Filmmakers like Ray Harryhausen and Henry Selick became masters of their own styles of stop motion. Harryhausen's army of skeletons in the 1963 film Jason and the Argonauts is still a landmark piece of filmmaking. The skeleton fight alone was shot at the rate of thirteen frames per day. In 1993, Selick revitalized stop motion almost as a genre of its own in director Tim Burton's The Nightmare Before Christmas.

The difficulty and the artistry in stop motion is the ability to time the movements into smooth, realistic action. In modern times, this has been made easier by the aid of computer-controlled robotics and camera mounts. When a miniature is photographed one frame at a time, it's not moving while the shutter is open. There's none of the blurring that occurs naturally when filming a moving object. With robotics, miniatures can be made to move just the tiniest bit, timed to the opening of the camera. The camera itself can be fixed to a movable mount, controlled by the same computer. The object and camera move at the same time, resulting in a natural-looking blur and a more realistic effect.

False Perspective

As a filmmaker, you want to utilize an audience's unconscious efforts to interpret the two-dimensional movie screen as a three-dimensional world. One simple trick to accomplish this is to take advantage of perspective. Perspective is the concept that the farther away objects are from us, the smaller and closer together they seem to be. For example, if you film a shot of a road going toward the horizon, the road appears to narrow the closer it gets to the horizon. The same goes for mountains, which in reality are thousands of feet high, but seem no bigger than our thumbnail on the big screen.

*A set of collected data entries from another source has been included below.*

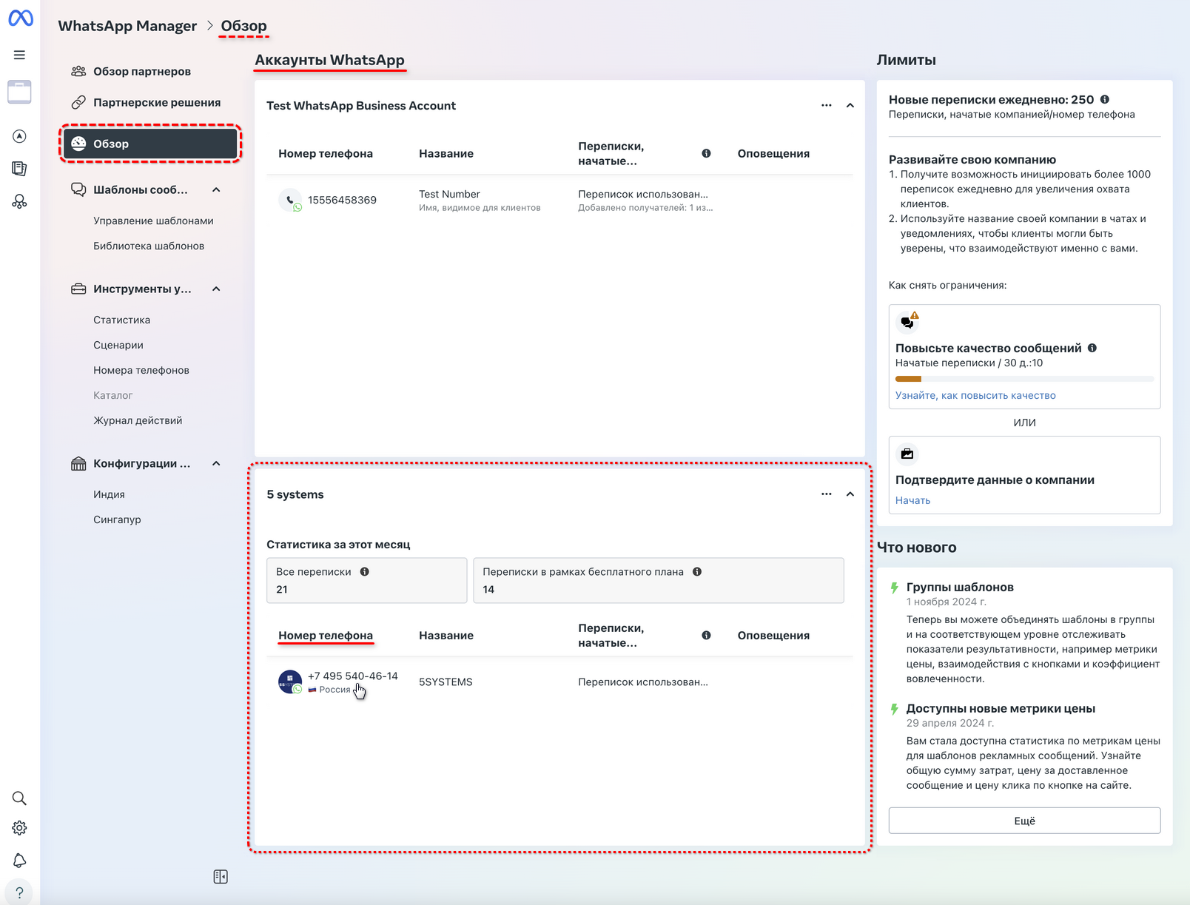Open notifications bell icon
This screenshot has height=905, width=1190.
tap(20, 860)
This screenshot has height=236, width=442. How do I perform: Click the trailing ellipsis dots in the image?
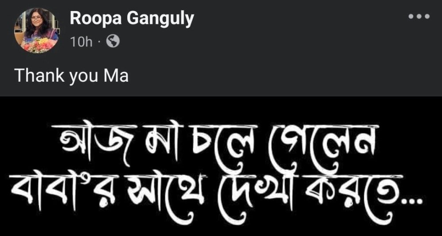(413, 201)
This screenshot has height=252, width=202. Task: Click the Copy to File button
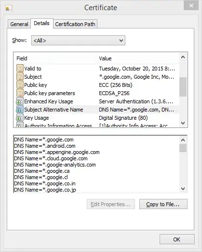[163, 204]
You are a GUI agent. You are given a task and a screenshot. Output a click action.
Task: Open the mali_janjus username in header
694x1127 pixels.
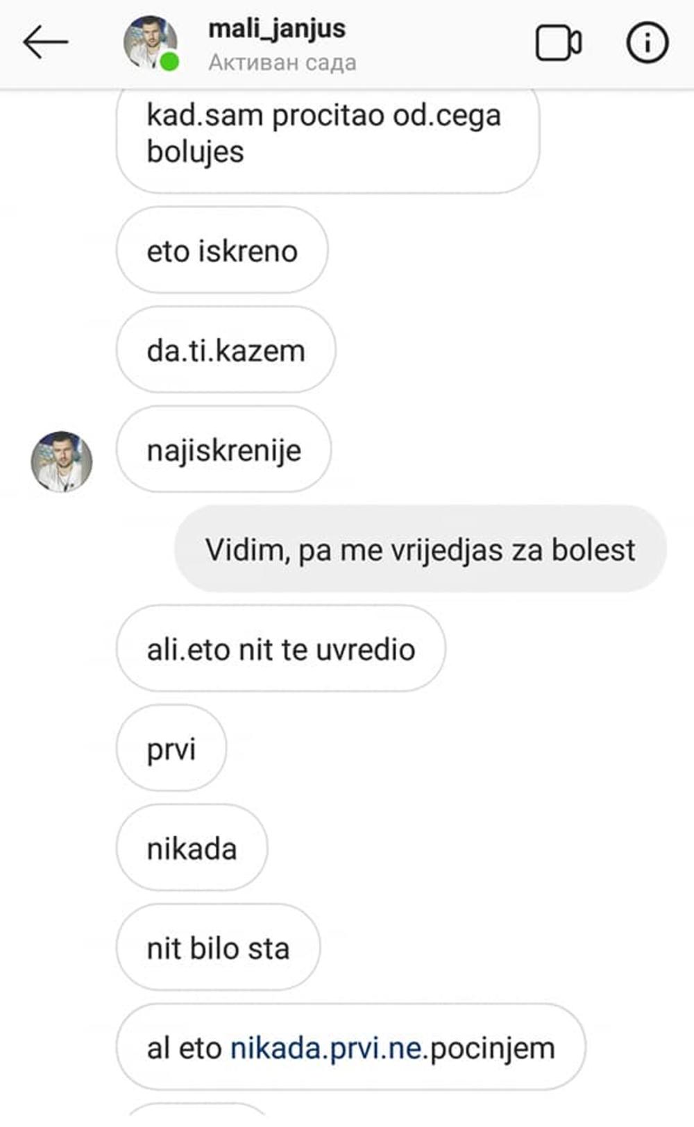(x=277, y=28)
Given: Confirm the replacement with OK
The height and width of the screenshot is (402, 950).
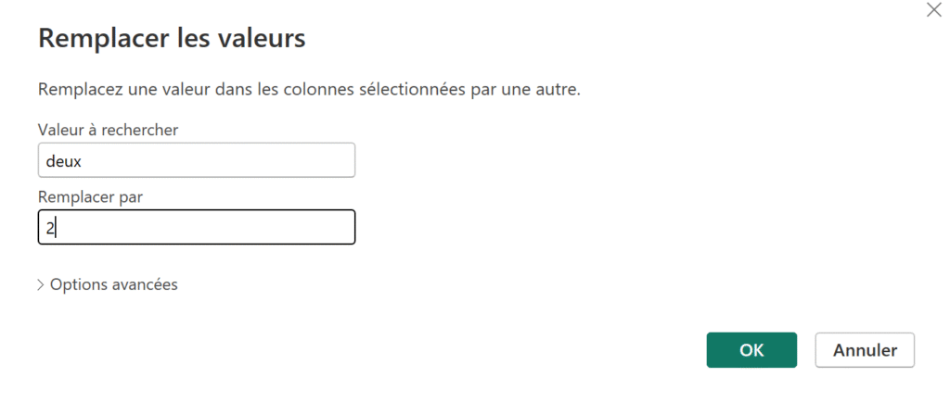Looking at the screenshot, I should click(751, 350).
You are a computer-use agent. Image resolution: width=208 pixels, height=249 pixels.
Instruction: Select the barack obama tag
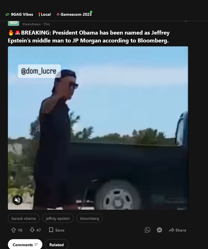24,218
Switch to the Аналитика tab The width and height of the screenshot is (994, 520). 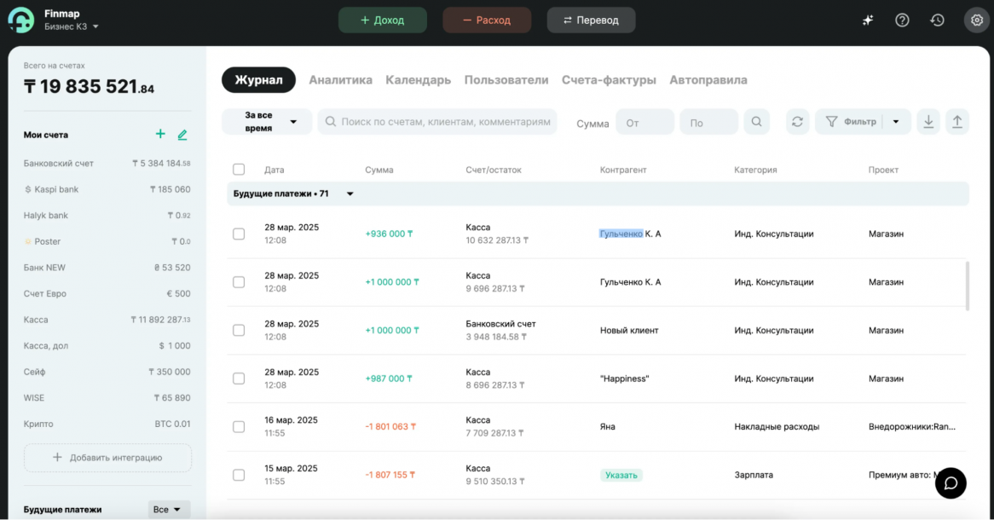(340, 80)
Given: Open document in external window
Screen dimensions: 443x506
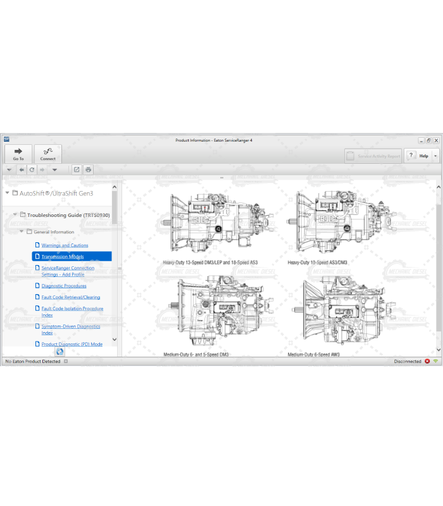Looking at the screenshot, I should [77, 170].
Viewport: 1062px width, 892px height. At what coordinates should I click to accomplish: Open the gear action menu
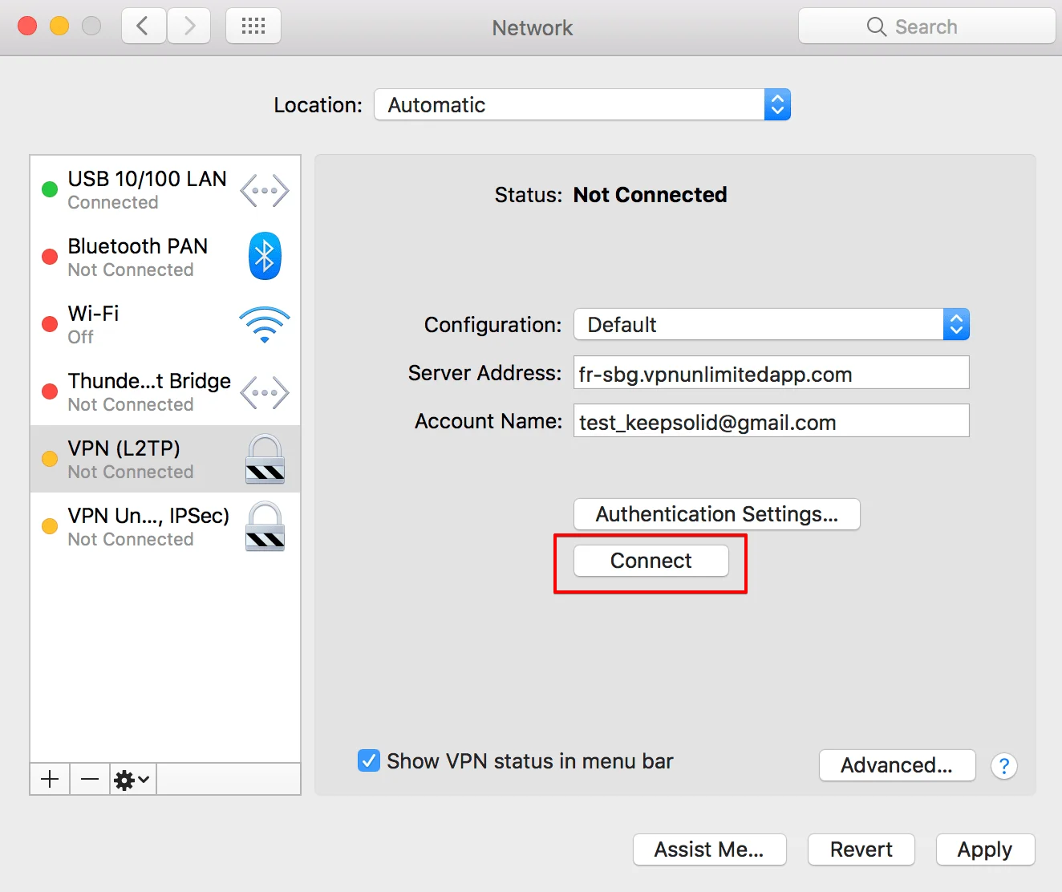click(x=132, y=779)
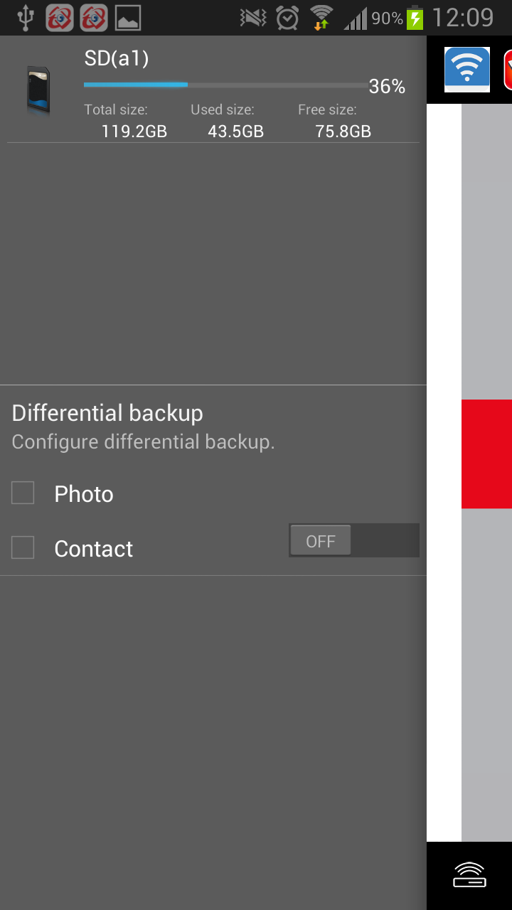Tap the SD(a1) storage name
Screen dimensions: 512x910
117,58
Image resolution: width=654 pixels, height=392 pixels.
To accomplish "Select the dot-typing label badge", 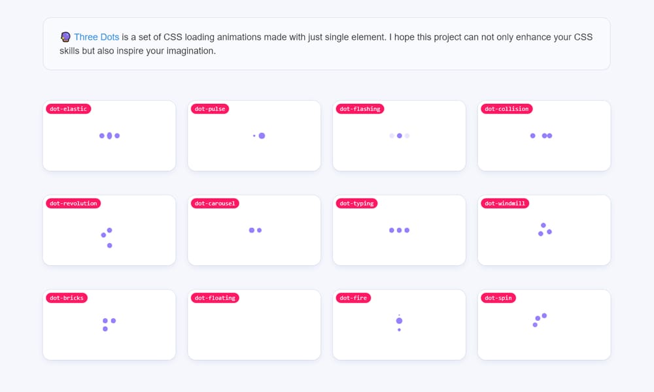I will coord(356,203).
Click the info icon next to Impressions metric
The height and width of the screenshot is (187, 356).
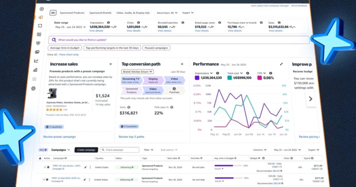coord(108,23)
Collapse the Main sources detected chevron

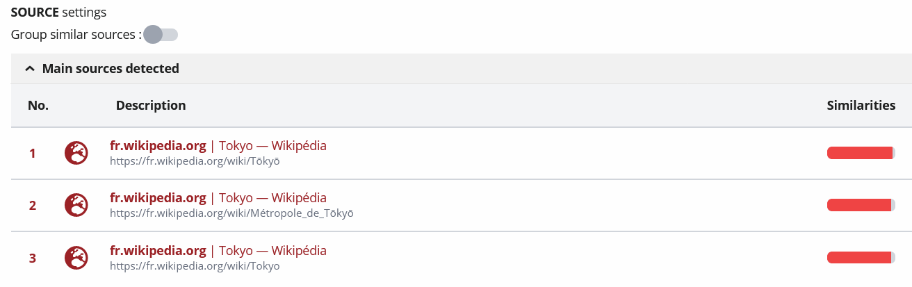click(x=30, y=69)
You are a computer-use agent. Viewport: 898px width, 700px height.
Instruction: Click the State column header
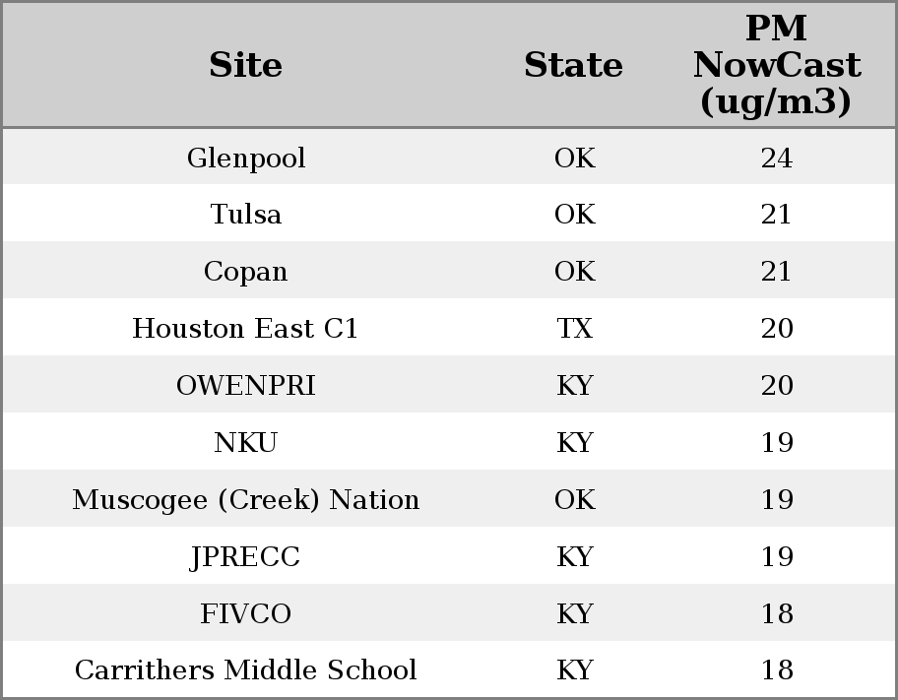click(573, 65)
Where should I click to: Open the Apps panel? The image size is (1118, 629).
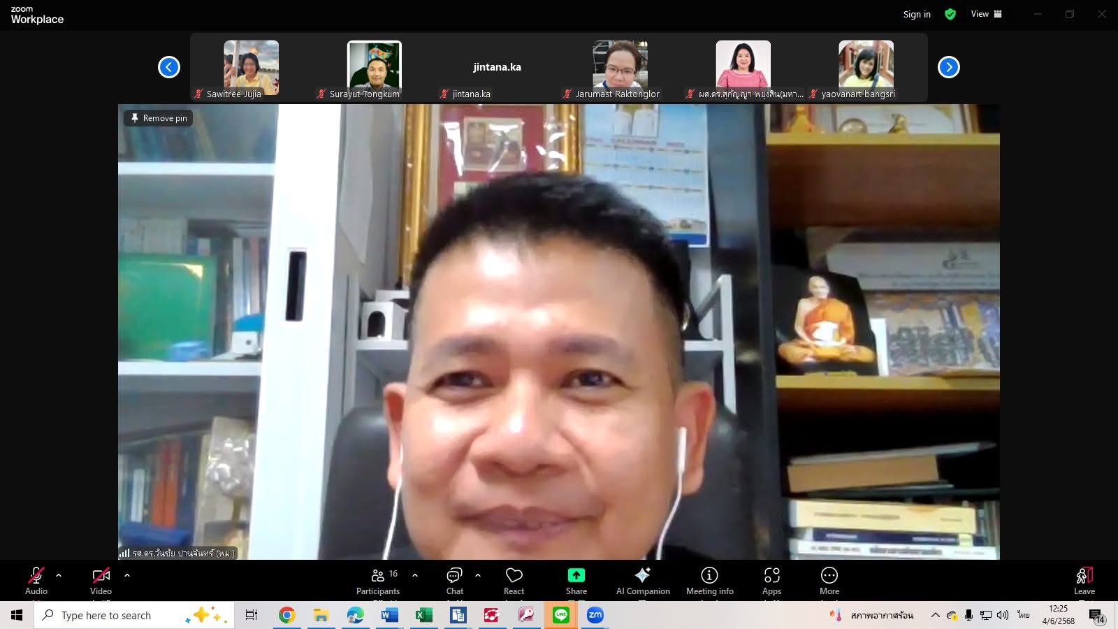pos(771,580)
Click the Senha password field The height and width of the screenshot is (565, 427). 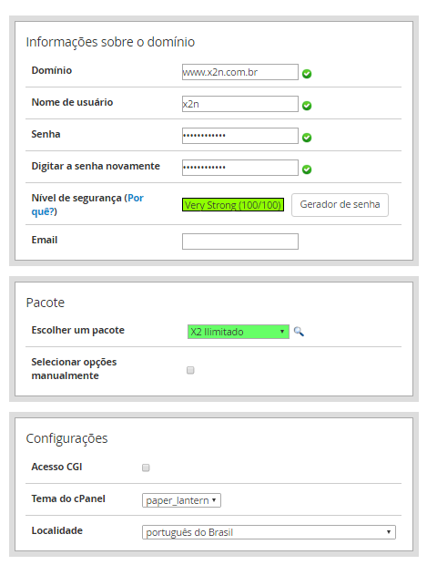240,136
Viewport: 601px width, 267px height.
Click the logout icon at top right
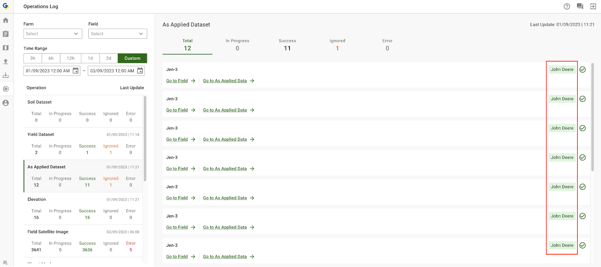point(593,6)
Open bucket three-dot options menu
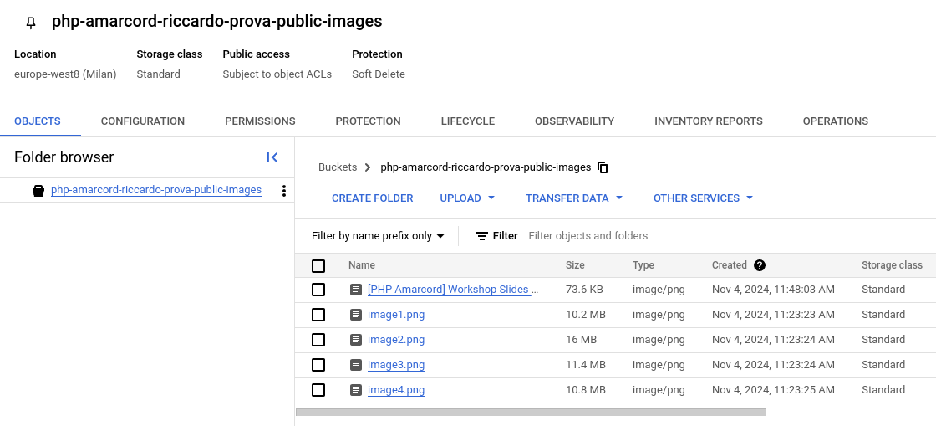The width and height of the screenshot is (936, 426). point(284,191)
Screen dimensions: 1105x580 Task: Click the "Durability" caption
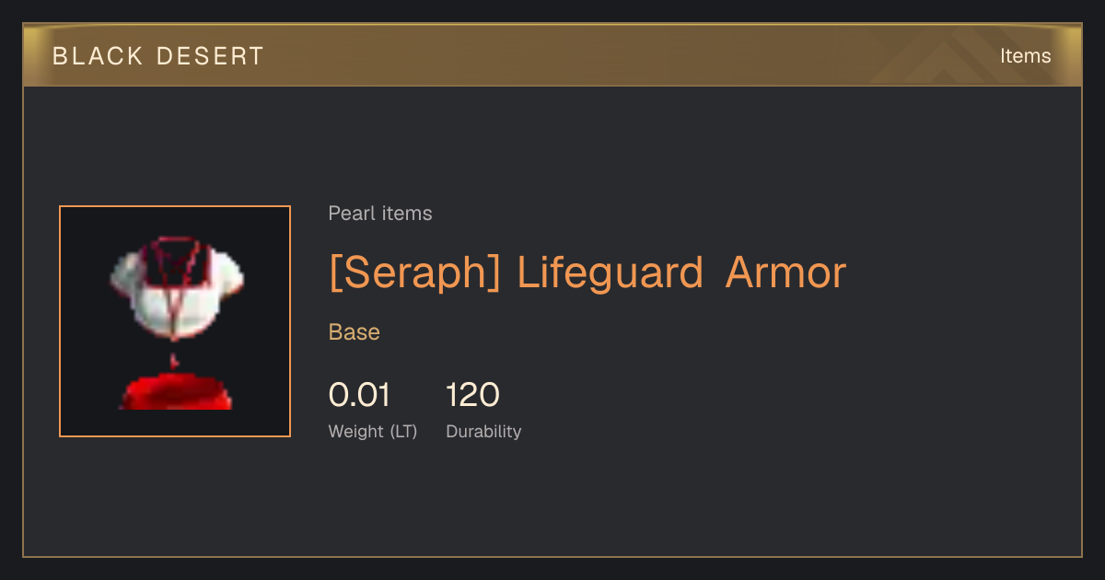click(483, 431)
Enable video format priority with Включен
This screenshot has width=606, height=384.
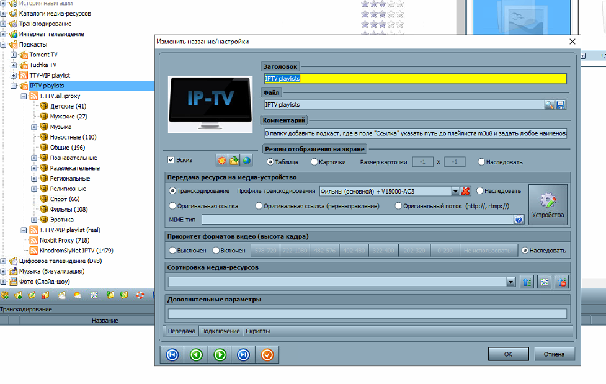[x=216, y=251]
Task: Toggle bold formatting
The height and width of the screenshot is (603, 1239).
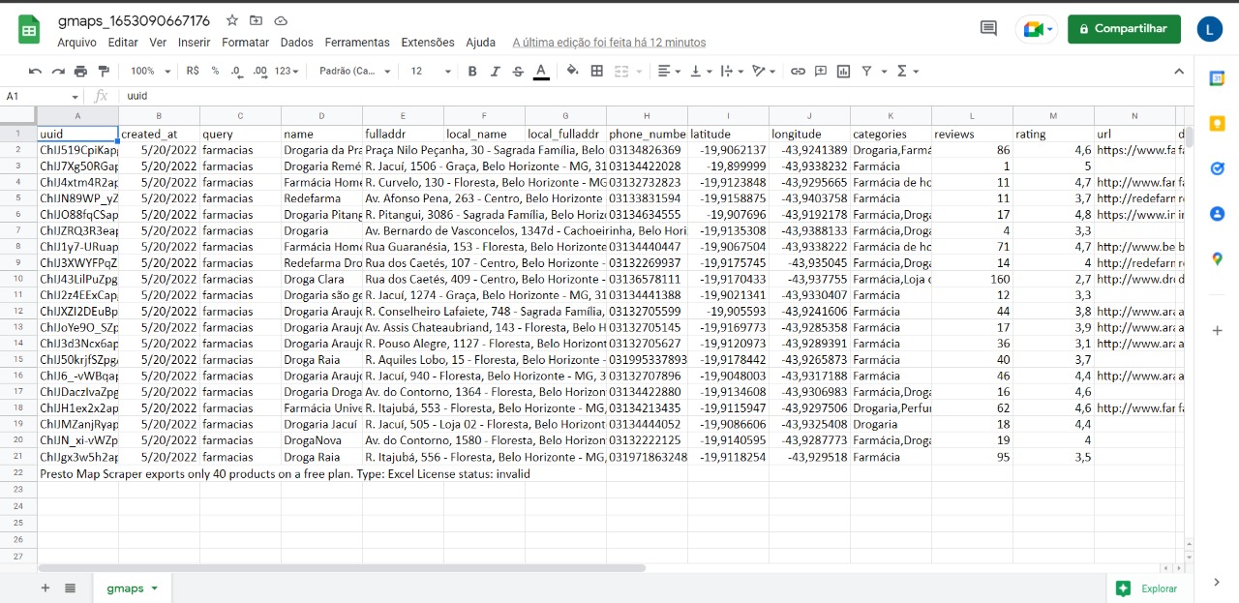Action: pyautogui.click(x=472, y=71)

Let's say you have a small shooting space, but you want your set to appear large. One place to start is having converging lines on the floor and/ or ceiling. Since the lines obviously don't extend to the horizon or vanishing point, they'll never meet. But having them even a little bit closer together at the end farthest from the camera than they are at the near end will make the audience believe the room is bigger than it is.

The same can be done with columns, tall window frames, or vertical molding to make a room seem taller. A good example of this is the main street of Disneyland, which is lined with old-fashioned storefronts. The street level is built to normal scale, but the second and third floors of the exterior facade are each constructed at a slightly smaller scale than the one below it, giving the buildings a tall, stately appearance.

Another way to play with perspective is by having larger objects in the foreground and smaller ones in back. This may be as simple as a tall potted plant near the camera and smaller ones in the background. In Star Trek: The Motion Picture, the engineering set was made to look bigger, not only by having the floor tilt upward in the background, but also by using shorter actors in the back and taller ones closer to camera.